Lalu pada larik ketiga, kita masih berpikir bahwa angin merupakan angin dalam
perwujudan yang sebenarnya. Angin yang dalam makna denotatis sesungguhnya tidak
membuat rambut itu berantakan, namun justru menunjukkan sisi keindahan dari
rambut itu sendiri. Akan tetapi, asumsi kita seakan terbelokkan pada larik
kelima, yaitu “mengalir bersama angin”. Tentu kita tidak mungkin mengartikan
secara cuma-cuma bahwa kita benar-benar mengalir bersama angin. Selanjutnya,
kita dihadapkan pada larik “sejarah diputar kembali”. Jika dikaitkan dengan
larik sebelumnya, angin bisa jadi merupakan simbol dari waktu. Dua larik
tersebut dapat dimaknai, menjalani kehidupan dari waktu ke waktu, sampai pada
saat kita teringat kembali pada kenangan-kenangan masa lampau yang telah
menjadi sejarah. Pada larik kesebelas dan larik-larik selanjutnya menegaskan
kembali simbol angin sebagai waktu. Berikut ini kutipan lariknya.
bersama angin
dinilai kembali harga kita:
apakah pengkhianatan
dapat tetap dipertahankan dengan makna.
pahlawan dan pengkhianat
tinggal bertahta dalam ukuran...
Seiring
berjalannya waktu yang kita lalui, kita dapat menilai diri kita sendiri. Apakah
kita akan merugikan orang lain atau justru berjasa untuk orang lain. Pada
akhirnya yang tersisa hanyalah kadar kita sebagai orang yang buruk atau baik
untuk orang lain. Seberapa besar merugikannya kita bagi orang lain ataukah
seberapa berjasanya kita.
Terlepas
dari makna khusus simbol angin itu sendiri, makna secara keseluruhan dari puisi
ini ialah tentang perjalanan waktu dari kehidupan seseorang. Ketika seseorang
telah melalui berbagai kisah dan kejadian dalam hidupnya. Saat usia terus
menerus bertambah seiring dengan waktu. Ada suatu saat, kita teringat akan
peristiwa-peristiwa penting yang terjadi dulu. Indera kita, mata kita yang
merekam semuanya. Peristiwa yang menyenangkan sekaligus beriring dengan
kedukaan. Mungkin juga ada hal-hal kecil yang terlewatkan begitu saja, yang
sebenarnya berharga, yang baru kita sadari setelah waktu berlalu. Lalu ketika
waktu terus berjalan, kita mulai mengetahui siapa diri kita sesungguhnya.

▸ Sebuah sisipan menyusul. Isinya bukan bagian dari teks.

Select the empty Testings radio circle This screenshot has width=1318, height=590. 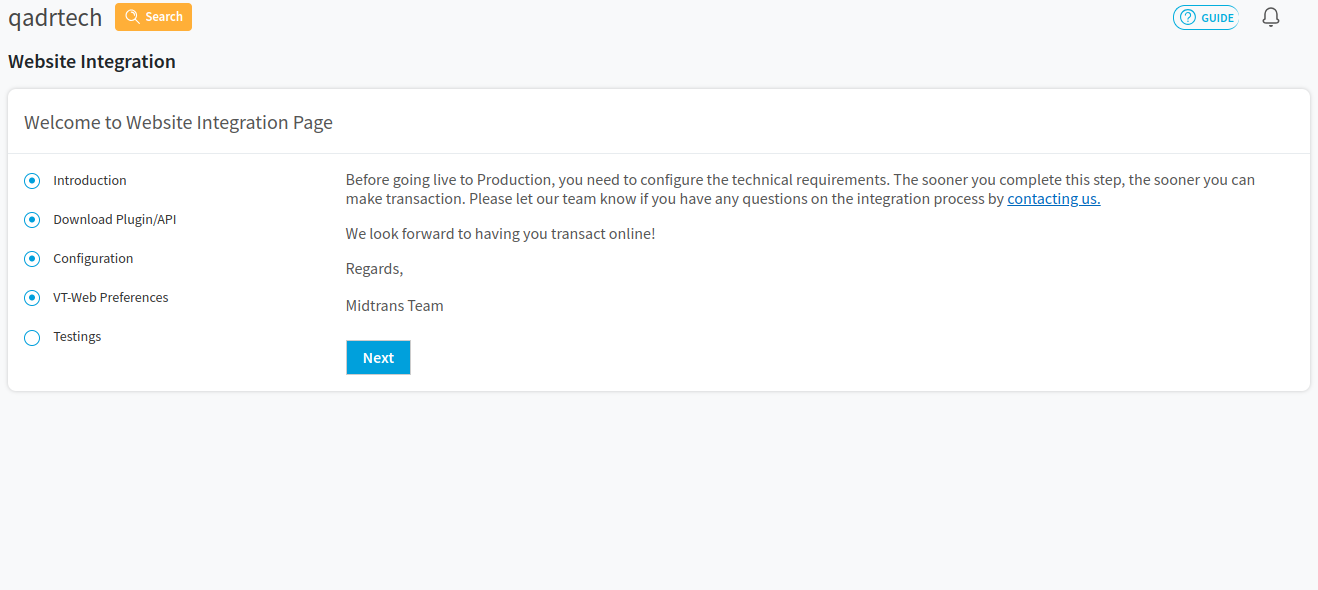[32, 338]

Seseorang yang merugikan atau berjasa bagi orang di sekitar kita.
Dari segi tipografi, sajak “Angin”
yang kedua ini mempunyai perbedaaan yang amat mendasar dari sajak yang pertama.
Sajak ini menggunakan susunan baris yang berjajar secara vertikal. Terdapat
enam belas baris dari sajak ini dan semuanya ditulis huruf kecil, kecuali
judul. Tidak banyak permainan bunyi yang terlalu tampak pada sajak ini, meski
masih ada beberapa. Misalnya pada kata “peradaban” dengan “kebesaran”,
“tercatat” dengan “pengkhianat”, “pengkhianatan” dengan “ukuran”. Bentuk
pengulangan juga tidak cukup kuat, karena pola dan jaraknya yang tidak menentu
atau terlalu jauh, misalnya kata “rambut”, “angin”, dan “pengkhianat”. Ada
beberapa diksi yang digunakan, misalnya “kusut masai”, “layar kembar” dan
“bertahta dalam ukuran”. Dari ketiga diksi tersebut tidak terlalu menimbulkan
penafsiran yang rancu, seperti yang muncul pada sajak yang pertama. “Kusut masai”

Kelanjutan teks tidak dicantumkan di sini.